Palpita aqui, neste poema, uma intuição ou vivência dos Sonhos da Alma, ou seja, uma sede de Ideal, uma necessidade de que embriaguem a nossa vida, fazendo-a mais subtil e penetrante, mais verdadeiramente real. Uma necessidade de ser fiéis e ainda servidores, dóceis a esses anseios do que é belo, nobre e puro. A alma é pura música e a sua voz é uma balada que, se a ouvimos e a ela obedecemos, nos impede de ser despedaçados pelos escolhos, nesta tempestade da vida material.

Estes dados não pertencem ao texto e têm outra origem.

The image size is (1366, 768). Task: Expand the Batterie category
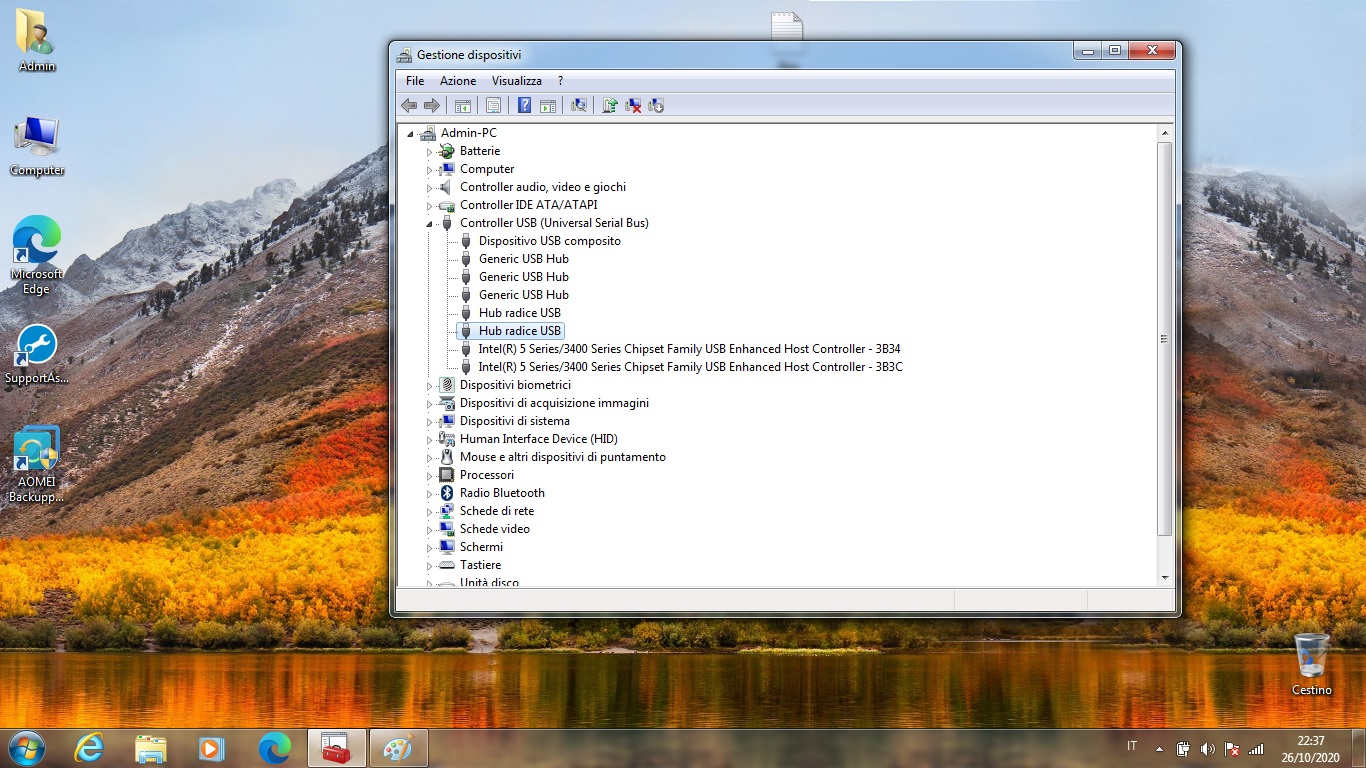pyautogui.click(x=429, y=152)
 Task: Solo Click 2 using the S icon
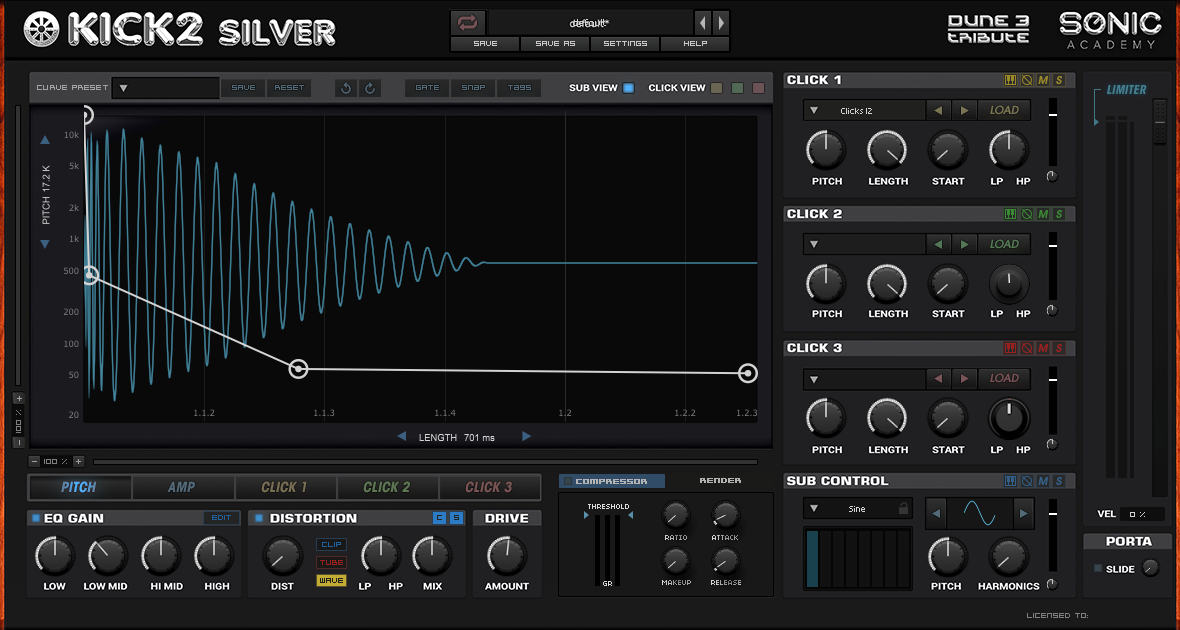[1059, 215]
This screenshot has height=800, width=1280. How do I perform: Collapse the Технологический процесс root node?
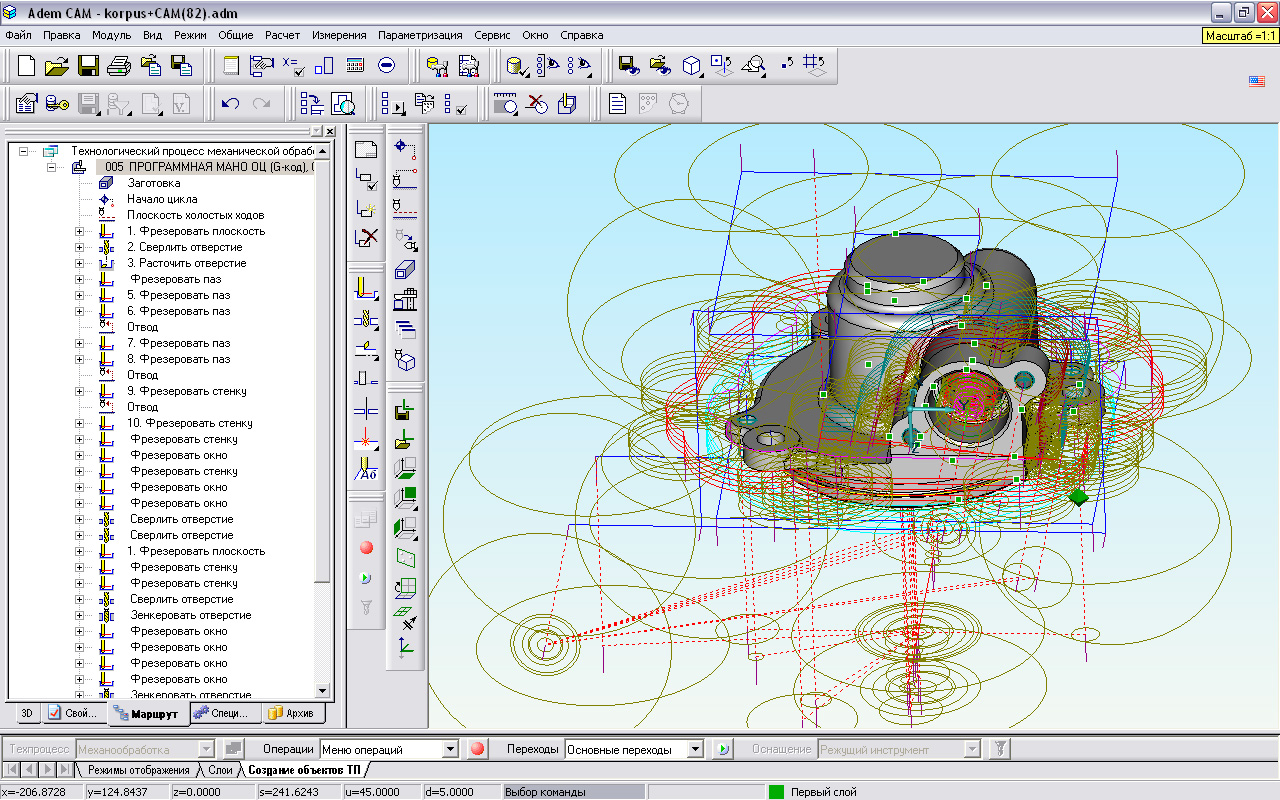(x=24, y=151)
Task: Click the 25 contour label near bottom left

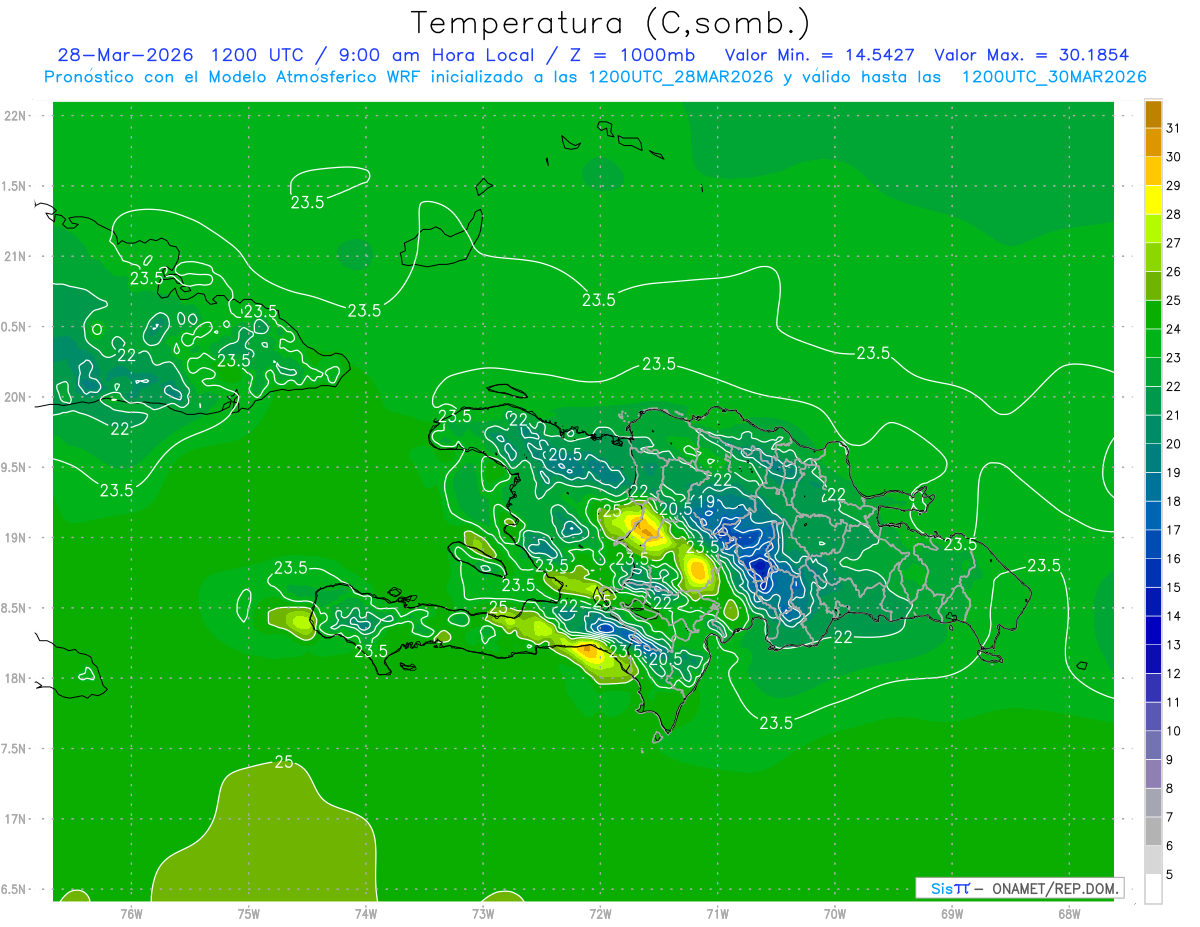Action: (284, 762)
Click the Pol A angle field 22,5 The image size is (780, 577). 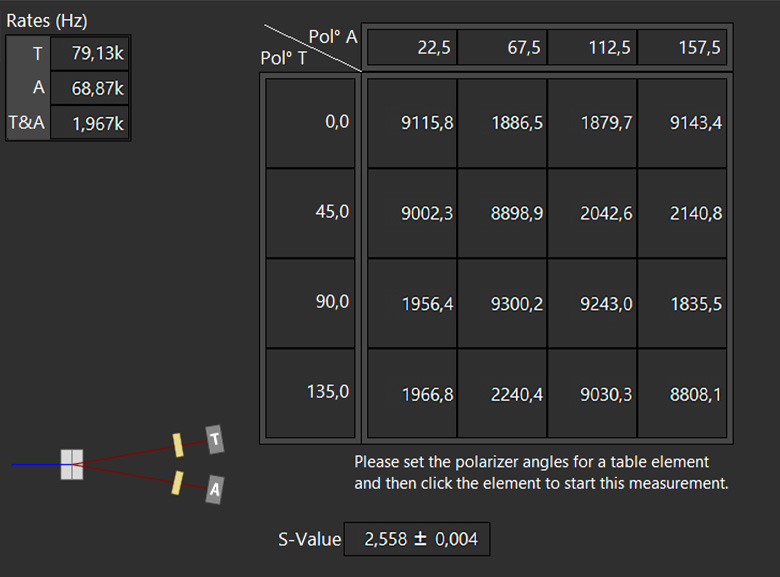tap(412, 47)
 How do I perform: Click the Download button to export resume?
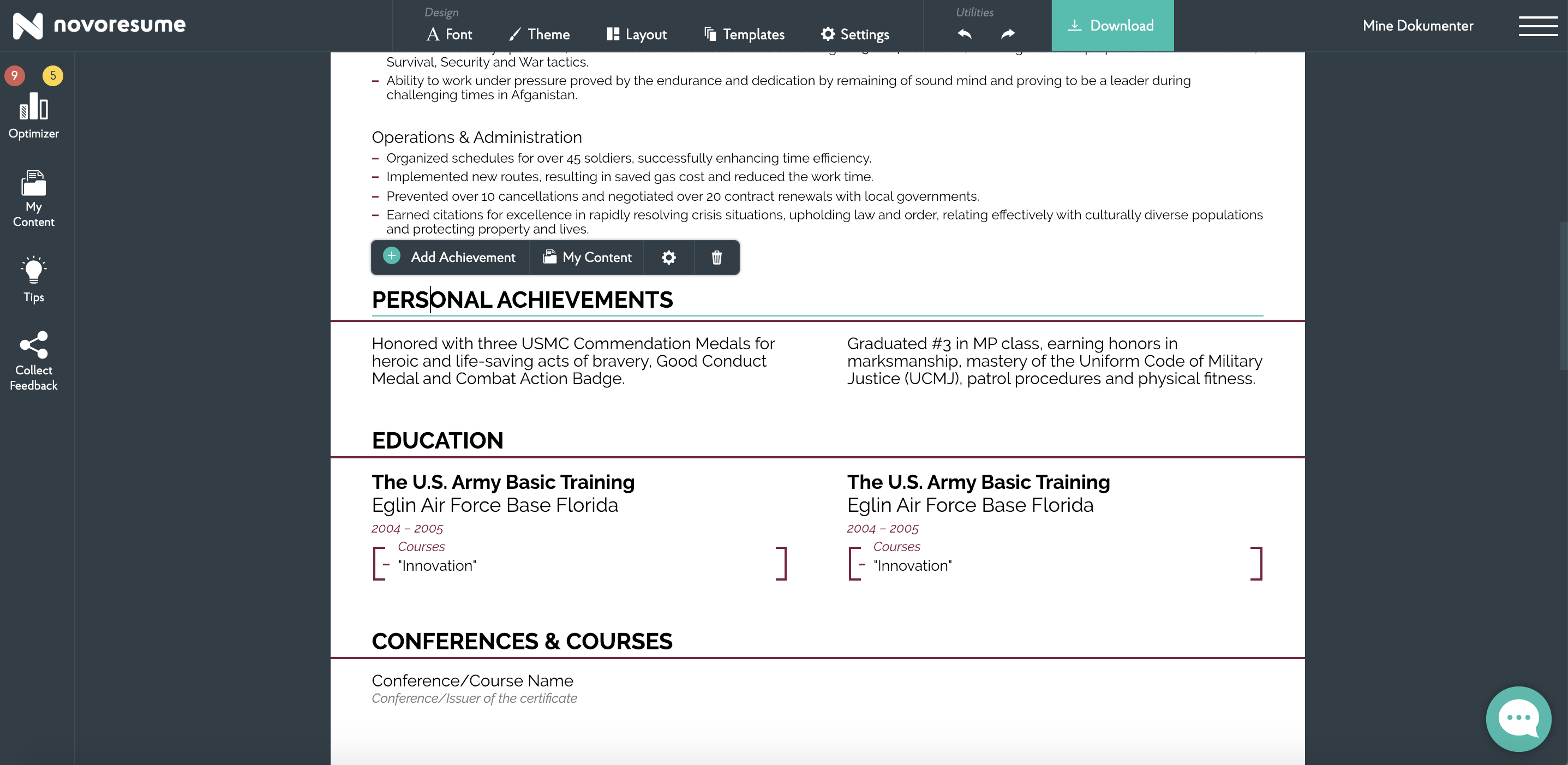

Há aqui no poema um imperativo da vontade, uma ordem de não desfalecer, de se cairmos levantarmo-nos, de não desistir dos nossos Sonhos da Alma, nem deixá-los para trás, convertidos em autómatas; de não atrasar a sua execução, pois o fruto de uma oportunidade não aproveitada é a dor amarga e profunda. “Não precisamos de ir a voar” e sim ir semeando na terra, ir fertilizando-a com os nossos passos de generosidade e dação, de comunhão com o melhor que há em tudo. Há uma consciência, neste poema, de que o Ideal, os Sonhos da Alma se irão encontrar com obstáculos, pois isto é o natural, este é o seu selo de veracidade, a sua pedra de toque, “pois nem tudo são ilusões”, a própria natureza se despe da sua pele velha e espera pacientemente no inverno, para de novo oferecer as suas flores abertas.
Muito obrigado Rita, e muito obrigado Mariana por nos trazerem mensagens desse reino escondido, desse mundo de esperança renovada, de amor e beleza eternos, que justifica por si só cada um dos nossos actos. Pois tudo o que não está em harmonia de acordo com ele, é uma e outra vez devorado pelas fauces ávidas e escuras do tempo.